_EXERCISE INSTRUCTIONS_:
Retype every line of the data below without any changes, but leave the pictures out.

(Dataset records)
++++++++++
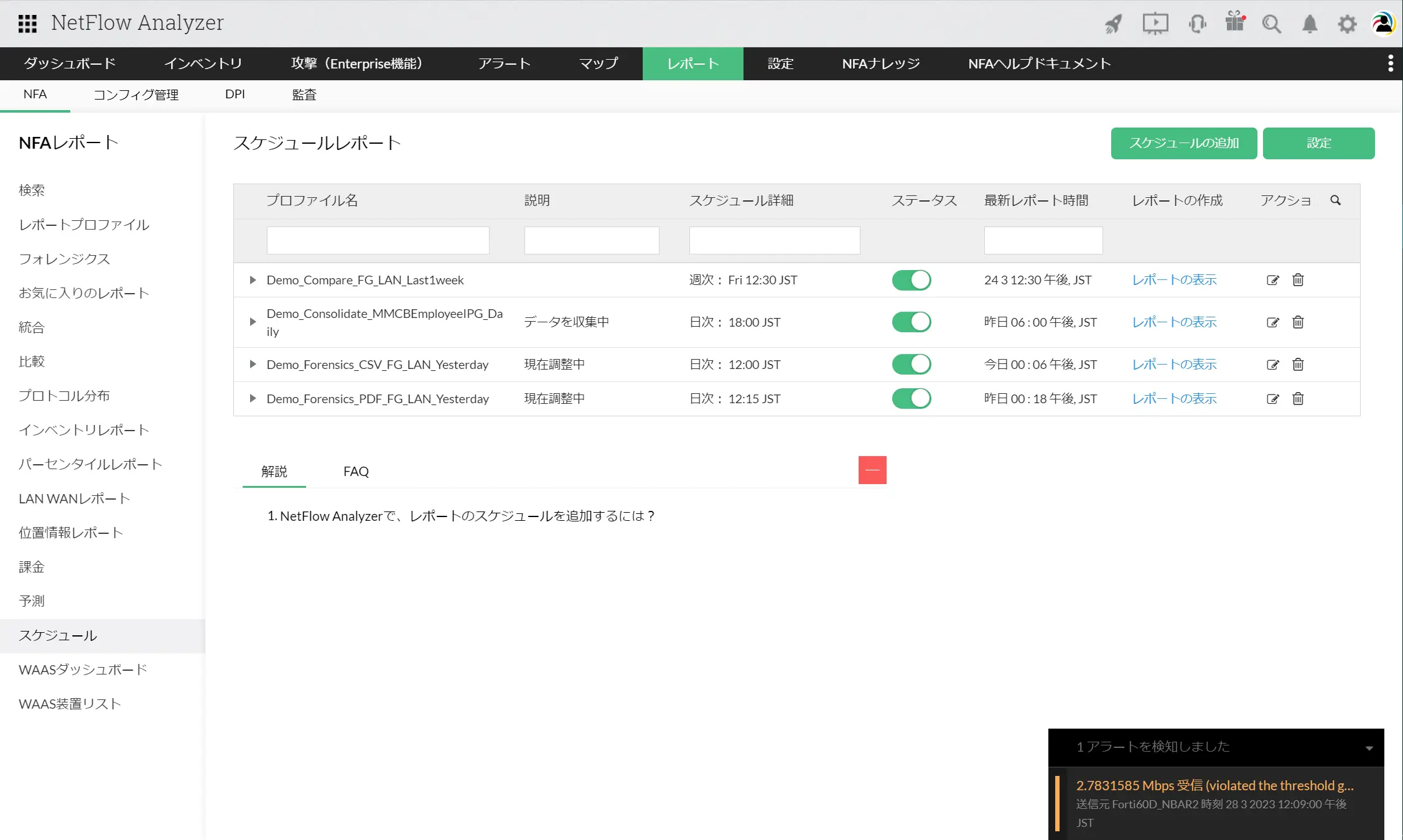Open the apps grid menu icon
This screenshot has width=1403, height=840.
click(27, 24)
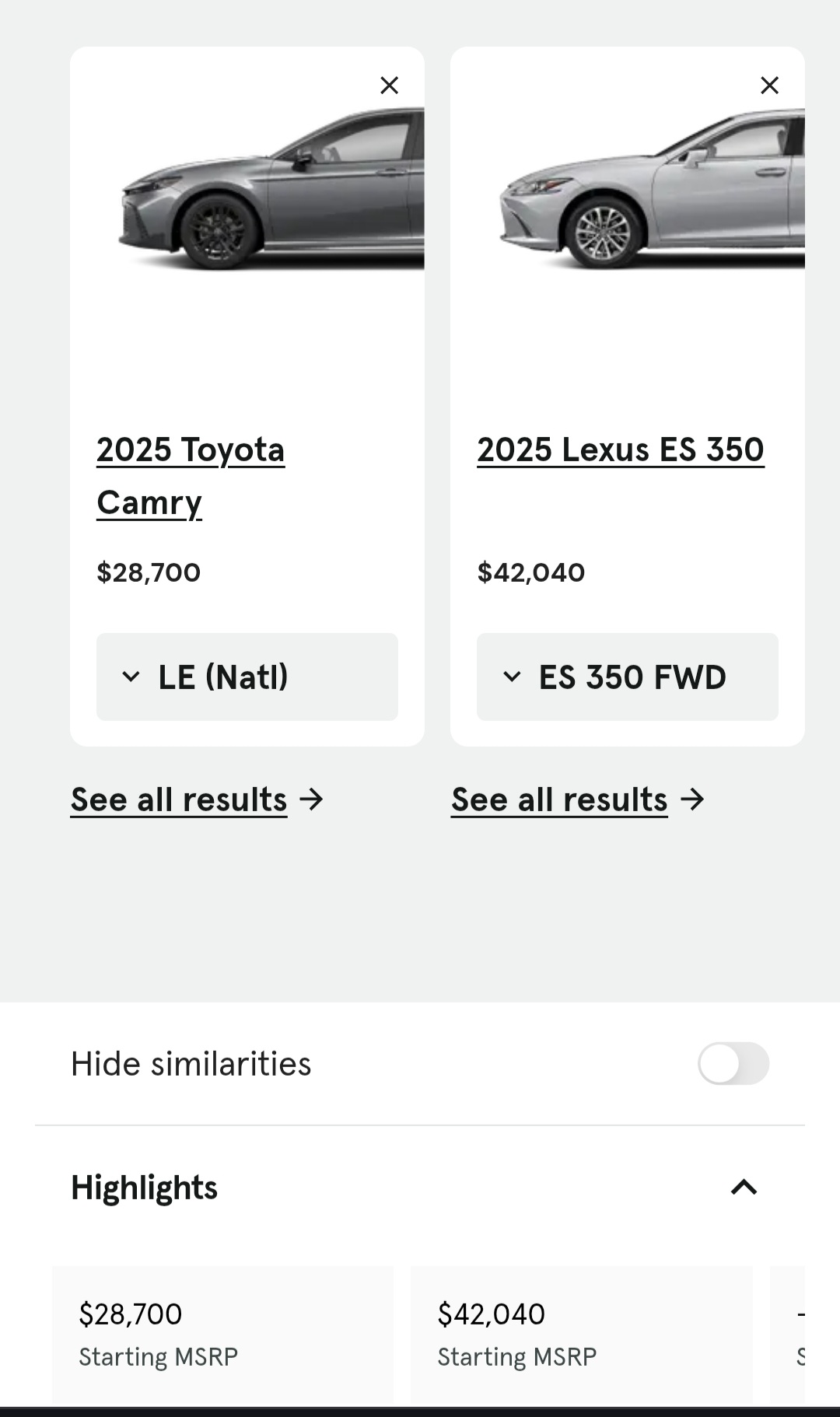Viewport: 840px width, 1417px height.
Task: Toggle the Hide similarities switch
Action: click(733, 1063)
++++++++++
_EXERCISE RESPONSE_:
Open the apps grid menu icon
This screenshot has width=1403, height=840.
click(27, 24)
Viewport: 840px width, 1417px height.
Task: Toggle the Hide similarities switch
Action: click(733, 1063)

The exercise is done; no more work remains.